In Hogg, the developer’s plan was always to construct multiple residential homes
in a community called the Villages of Bloomingdale (the Villages), and to do so
in three phases. Prior to construction of the first phase, the developer
recorded a declaration which “impos[ed] various easements, covenants, and
restrictions” on the residential properties which were to be part of the
Villages. The recorded declaration included an “Exhibit A” which identified the
plats of land within the Villages that would be subject to the declaration.
Notably, only the plots being developed in the first phase of the project were
identified in Exhibit A of the declaration. The developer recorded the
declaration in April 2005.
About 14 years later, the Association discovered the omission in Exhibit A,
i.e., that none of the residences that were built in the second and third phases
of the development were identified, and the resulting deficiency in the
declaration, i.e., that none of those residences were subject to the terms and
conditions of the declaration. The Association asked the affected homeowners to
retroactively (and voluntarily) submit their properties to the easements,
covenants, and restrictions outlined in the declaration, but not everyone would
agree. The Association filed a reformation action in October 2019 wherein the
Association sought to reform the declaration so that the residences built in the
Villages in the second and third phases of construction would be subject to the
declaration.
The reformation action proceeded to an evidentiary hearing and by that time only
Mr. Hogg and Ms. Browne-Cason (collectively referred to as “Defendants”)
remained in the case. The court entered a partial final judgment which reformed
the declaration as requested by the Association; however, the Court reserved
jurisdiction to consider the Defendants’ affirmative defenses which included
allegations that the reformation action was time-barred based on § 95.11 of the
Florida Statutes, commonly referred to as the statute of limitations.

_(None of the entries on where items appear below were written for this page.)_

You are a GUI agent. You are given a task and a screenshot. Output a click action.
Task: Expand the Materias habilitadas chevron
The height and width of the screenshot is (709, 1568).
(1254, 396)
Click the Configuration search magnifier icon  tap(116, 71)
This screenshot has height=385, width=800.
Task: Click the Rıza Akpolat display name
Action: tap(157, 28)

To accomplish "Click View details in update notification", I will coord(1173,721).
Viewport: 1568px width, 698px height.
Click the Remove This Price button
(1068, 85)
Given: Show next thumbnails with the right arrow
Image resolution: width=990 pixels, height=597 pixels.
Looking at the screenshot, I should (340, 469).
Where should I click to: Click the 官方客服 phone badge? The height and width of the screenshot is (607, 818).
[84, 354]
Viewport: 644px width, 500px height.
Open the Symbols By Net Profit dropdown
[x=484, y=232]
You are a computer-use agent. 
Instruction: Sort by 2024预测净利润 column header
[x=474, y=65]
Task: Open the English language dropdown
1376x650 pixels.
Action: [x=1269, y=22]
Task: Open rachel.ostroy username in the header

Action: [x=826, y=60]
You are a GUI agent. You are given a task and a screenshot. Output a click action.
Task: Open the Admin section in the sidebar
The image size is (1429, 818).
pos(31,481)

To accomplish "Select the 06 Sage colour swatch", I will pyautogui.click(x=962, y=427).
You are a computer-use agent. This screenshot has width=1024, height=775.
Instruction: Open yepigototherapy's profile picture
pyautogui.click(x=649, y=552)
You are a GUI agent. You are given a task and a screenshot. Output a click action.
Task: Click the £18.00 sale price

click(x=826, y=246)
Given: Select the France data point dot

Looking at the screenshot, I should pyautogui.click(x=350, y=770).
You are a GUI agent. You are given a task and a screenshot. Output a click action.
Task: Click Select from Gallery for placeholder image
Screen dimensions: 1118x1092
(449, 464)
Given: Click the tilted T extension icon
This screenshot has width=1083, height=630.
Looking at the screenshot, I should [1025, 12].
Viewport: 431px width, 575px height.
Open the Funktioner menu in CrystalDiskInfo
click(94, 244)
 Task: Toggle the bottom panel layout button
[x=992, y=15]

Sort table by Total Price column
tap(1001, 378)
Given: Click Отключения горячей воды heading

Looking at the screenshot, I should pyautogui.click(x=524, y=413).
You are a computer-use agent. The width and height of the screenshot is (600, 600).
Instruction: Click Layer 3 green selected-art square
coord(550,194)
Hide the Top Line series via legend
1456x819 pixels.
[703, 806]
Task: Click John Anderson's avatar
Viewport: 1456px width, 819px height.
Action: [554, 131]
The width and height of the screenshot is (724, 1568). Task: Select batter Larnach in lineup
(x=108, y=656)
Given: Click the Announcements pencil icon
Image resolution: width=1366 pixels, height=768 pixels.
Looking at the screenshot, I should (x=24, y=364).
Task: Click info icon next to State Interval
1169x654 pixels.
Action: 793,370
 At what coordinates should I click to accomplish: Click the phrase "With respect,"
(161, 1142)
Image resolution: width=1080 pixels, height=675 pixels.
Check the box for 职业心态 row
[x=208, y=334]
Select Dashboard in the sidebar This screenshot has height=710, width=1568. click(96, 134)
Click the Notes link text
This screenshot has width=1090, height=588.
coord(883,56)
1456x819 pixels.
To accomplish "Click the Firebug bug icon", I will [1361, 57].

Ultimately, on summary judgment, the lower tribunal rejected Defendants’ statute
of limitations defense concluding that the five-year limitation set forth for
actions “on a contract, obligation, or liability founded on a written
instrument” was inapplicable because that section, §95.11(2)(b), only applied to
actions seeking to enforce a contract whereas the Association’s action sought
“to reform documents to adequate[ly] reflect the intentions of the parties.”[ii]
The court reasoned the relief requested by the Association was outside the scope
of § 95.11(2)(b) and therefore not time-barred. Defendants appealed.
On appeal the Second DCA concluded that an action to reform a declaration was
quite literally an action to enforce an obligation founded on a written
instrument and therefore, based on the plain text of § 95.11(2)(b), the subject
reformation action was intended by the legislature to be covered under the
five-year statute of limitations.[iii] The DCA also noted that the lower court
“never opined which alternative statute of limitation did apply to the
Association’s lawsuit” thereby supporting its conclusion that § 95.11(2)(b) was
the correct statute to be applied.[iv] The DCA reversed the judgment which
reformed the declaration and remanded the case for further proceedings.